= Arbeitsauftrag =
Gib aus dem Text über Jugendarbeit in Bremen alles von „In Bremen West“ bis hinunter zu „Cliquen abgeben sollten.“ wieder und tausche dabei „Jugendhäuser“ gegen „Freizeitheime“ aus.

= Seitenauszug =

* * * *

In Bremen West und Bremen Nord wird bislang offenbar noch gar keine aufsuchende Arbeit betrieben. Bernd Krause vom Amt für Soziale Dienste West sieht dazu in der jetzigen Personalsituation keine Möglichkeit: „Auch die großen Jugendhäuser haben gerade mal drei Mitarbeiter - da ist es nicht möglich, auch noch zur aufsuchenden Arbeit rauszugehen.“Ach, meint dazu Hans-Günther Schwalm vom Amt für Soziale Dienste Süd, die Freizis könnten doch darüber nachdenken, ob sie nicht einzelne Räume mitsamt Schlüsseln an Cliquen abgeben sollten.

Was eigentlich sollen die Streetworker den Jugendlichen anbieten, nur sich selbst zum Gespräch, einen Raum? Die Berliner haben zum Beispiel in Kreuzberg große Graffiti-Wettbewerbe gemacht, oder fahren die Jugendlichen mit dem Kleinbus in verfeindete Quartiere. Räume seien gar nicht immer das Wichtigste, im Sommer werde schließlich die ganze Stadt zum Abenteuerspielplatz. Im Bremer Umland geht ein Sozialarbeiter mit seiner Clique angeln – da werden auch die Wildesten ruhig.

* * * *

= Bereitgestellte Auflistung =
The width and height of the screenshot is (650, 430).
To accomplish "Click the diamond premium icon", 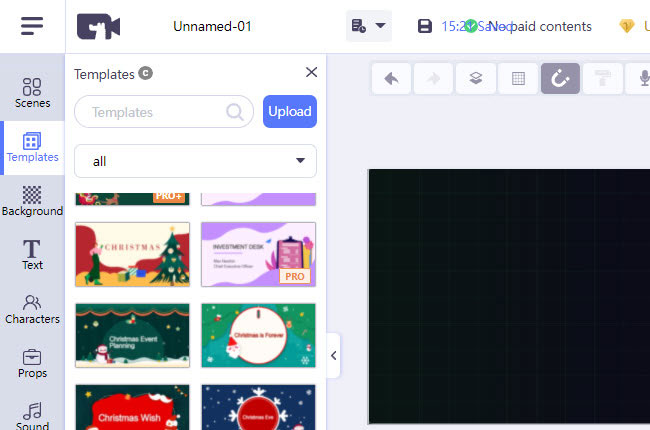I will (x=626, y=26).
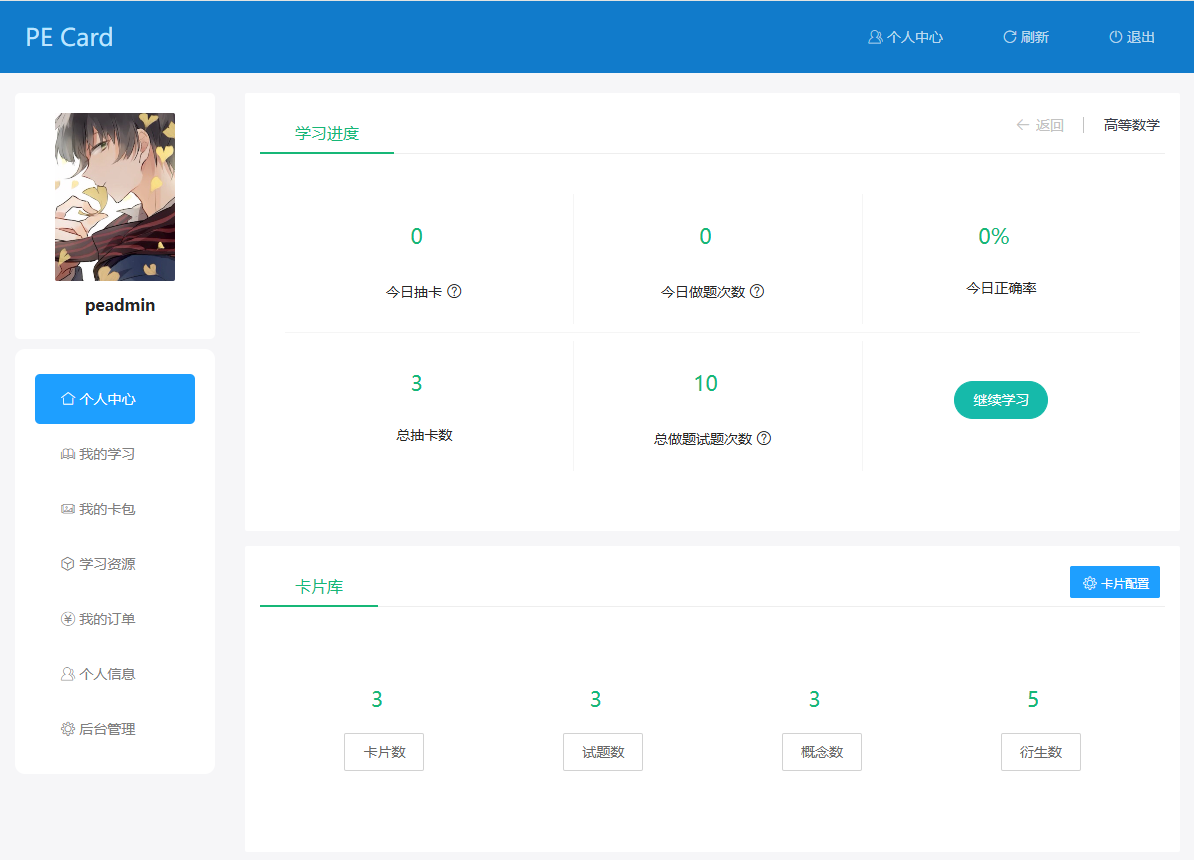
Task: Click the help icon beside 总做题试题次数
Action: (764, 438)
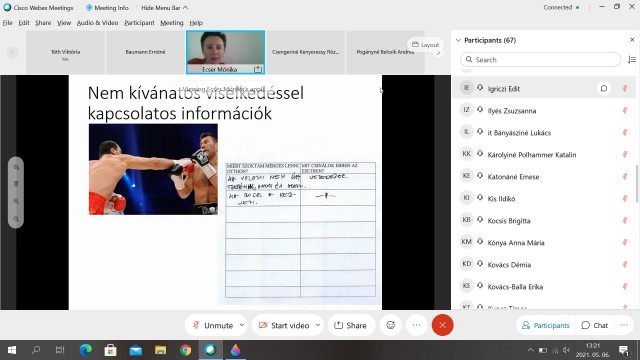Toggle the Participants panel button

[546, 325]
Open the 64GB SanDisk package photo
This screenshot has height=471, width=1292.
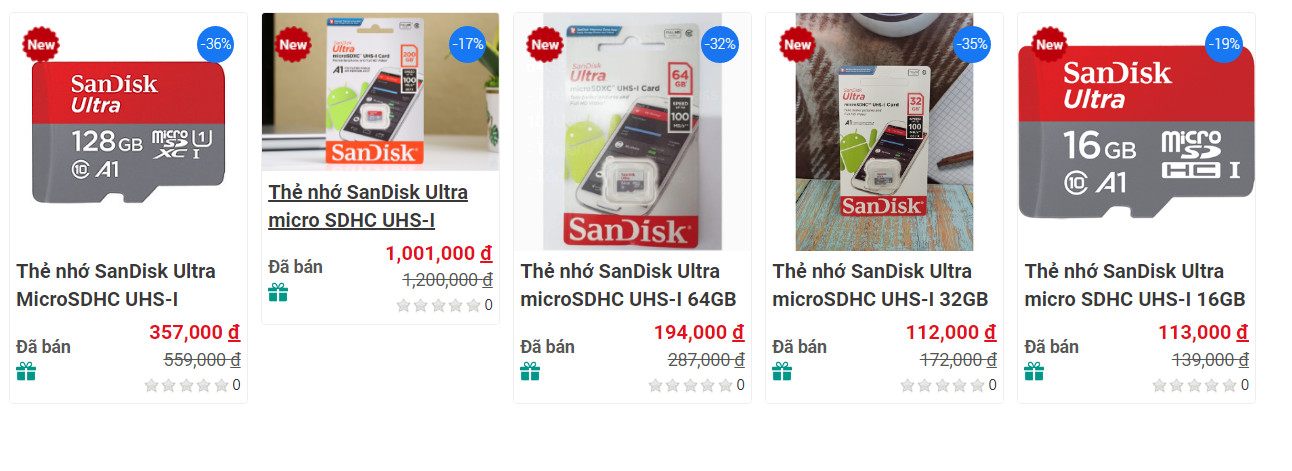632,131
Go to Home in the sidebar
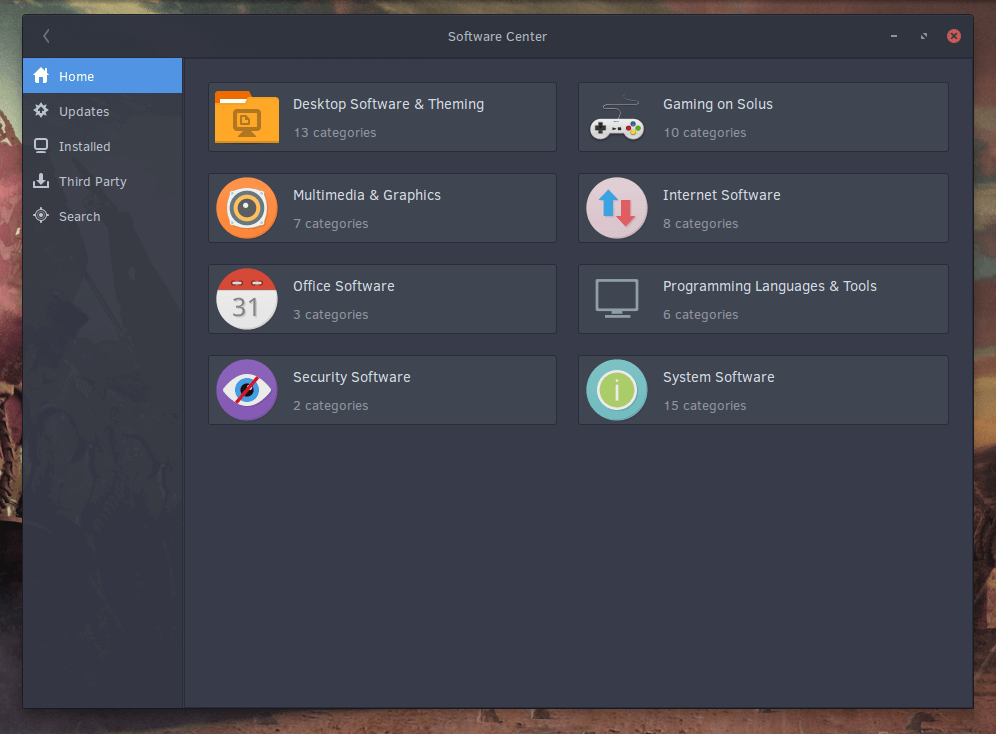Screen dimensions: 996x734 click(76, 77)
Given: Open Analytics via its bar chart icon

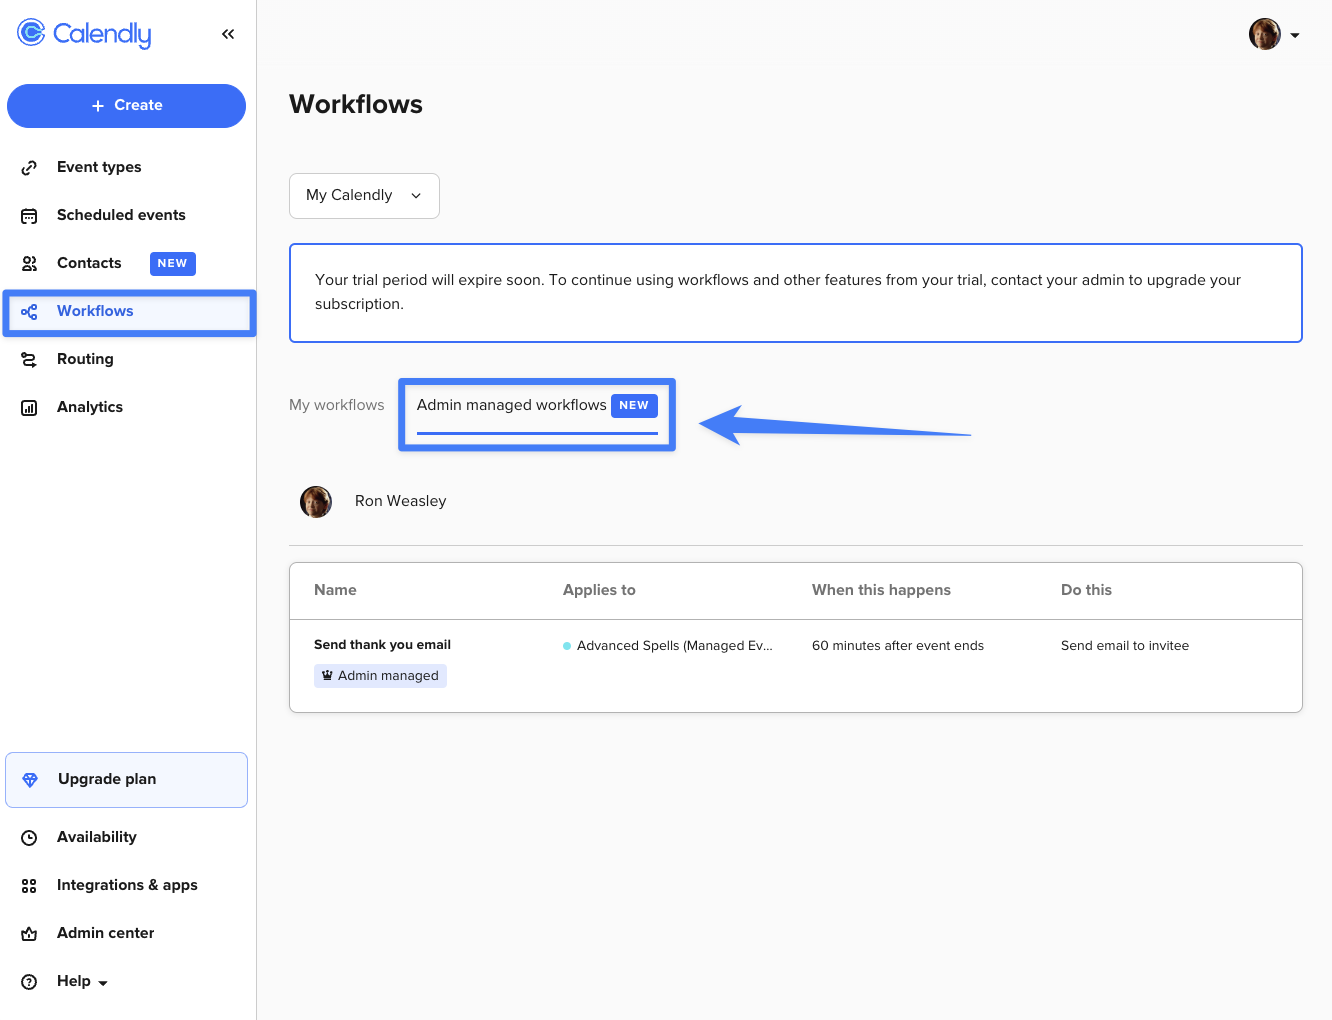Looking at the screenshot, I should (29, 407).
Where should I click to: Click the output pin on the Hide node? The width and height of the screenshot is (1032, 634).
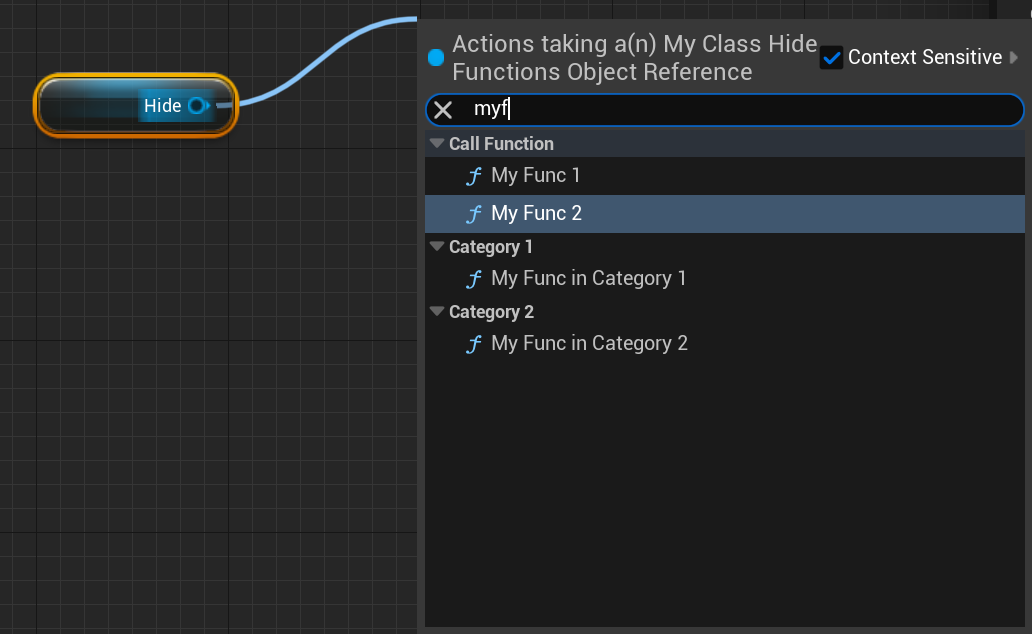tap(197, 106)
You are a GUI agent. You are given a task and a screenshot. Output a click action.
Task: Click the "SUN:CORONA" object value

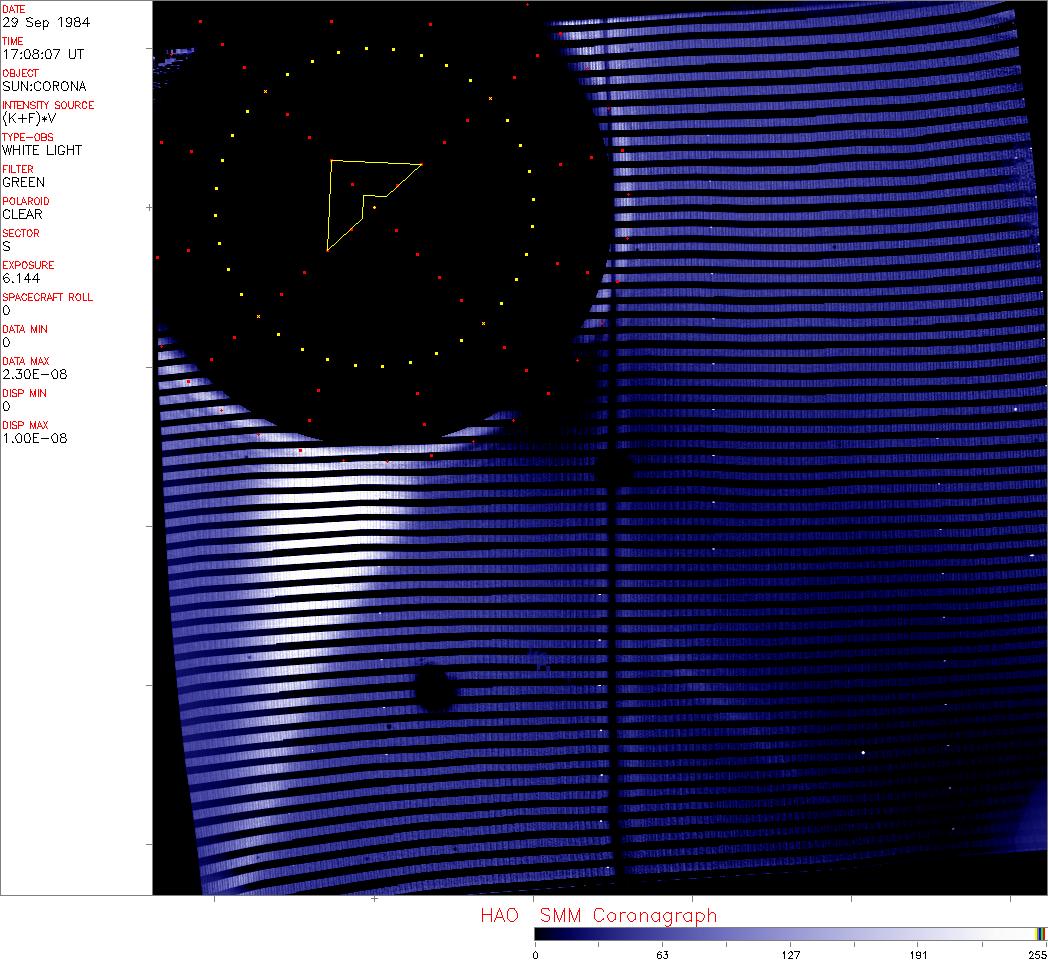coord(44,86)
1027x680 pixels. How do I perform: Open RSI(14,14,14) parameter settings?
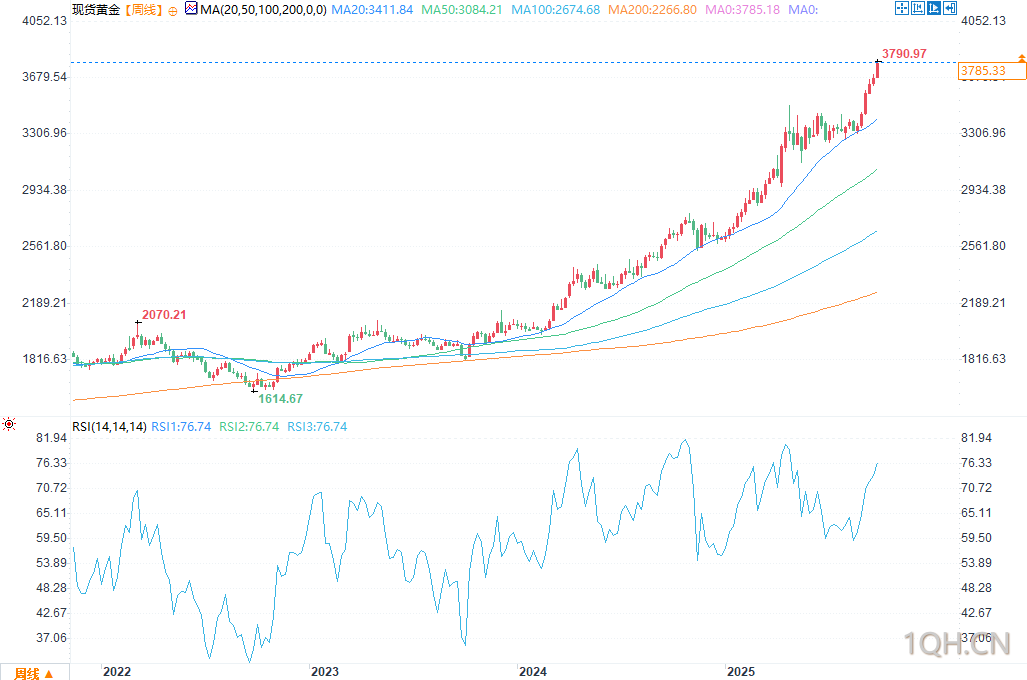[x=108, y=427]
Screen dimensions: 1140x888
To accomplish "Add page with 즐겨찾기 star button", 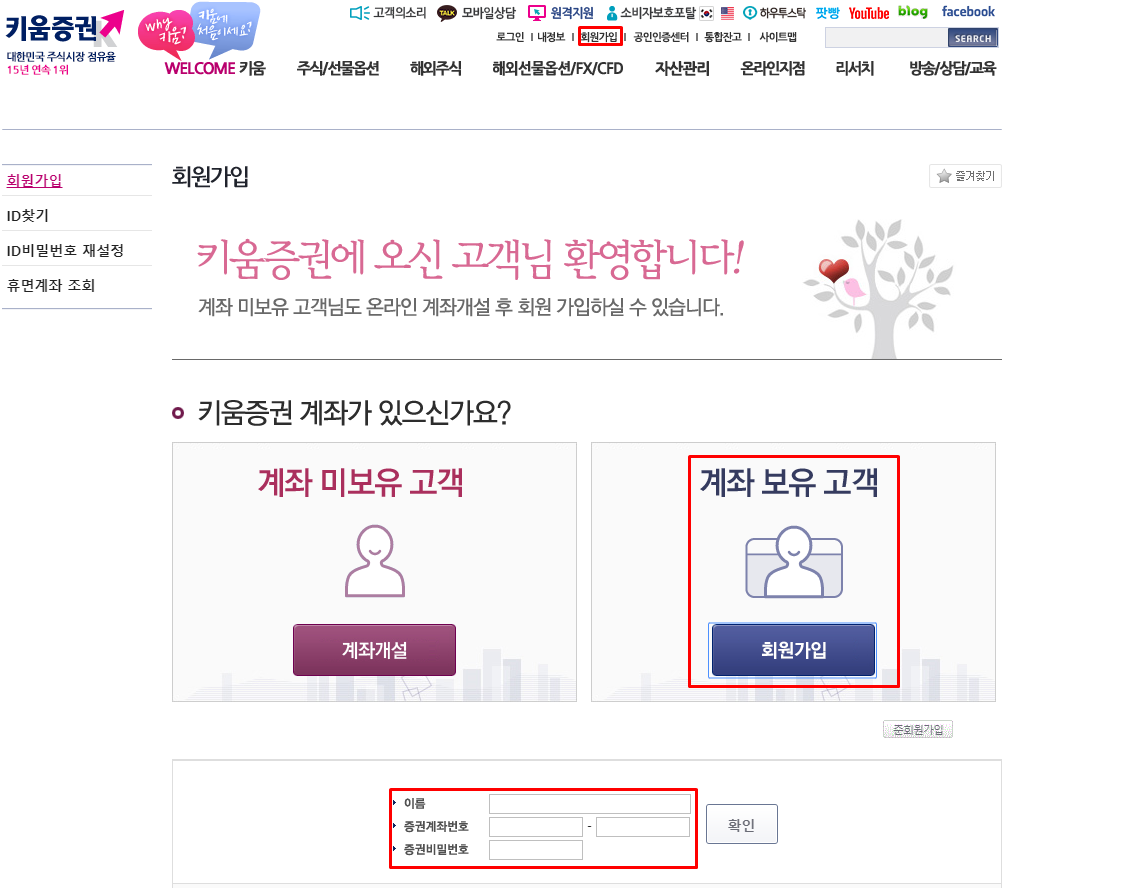I will [x=965, y=176].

* * * *

= Übungsergebnis =
In Bremen West und Bremen Nord wird bislang offenbar noch gar keine aufsuchende Arbeit betrieben. Bernd Krause vom Amt für Soziale Dienste West sieht dazu in der jetzigen Personalsituation keine Möglichkeit: „Auch die großen Freizeitheime haben gerade mal drei Mitarbeiter - da ist es nicht möglich, auch noch zur aufsuchenden Arbeit rauszugehen.“Ach, meint dazu Hans-Günther Schwalm vom Amt für Soziale Dienste Süd, die Freizis könnten doch darüber nachdenken, ob sie nicht einzelne Räume mitsamt Schlüsseln an Cliquen abgeben sollten.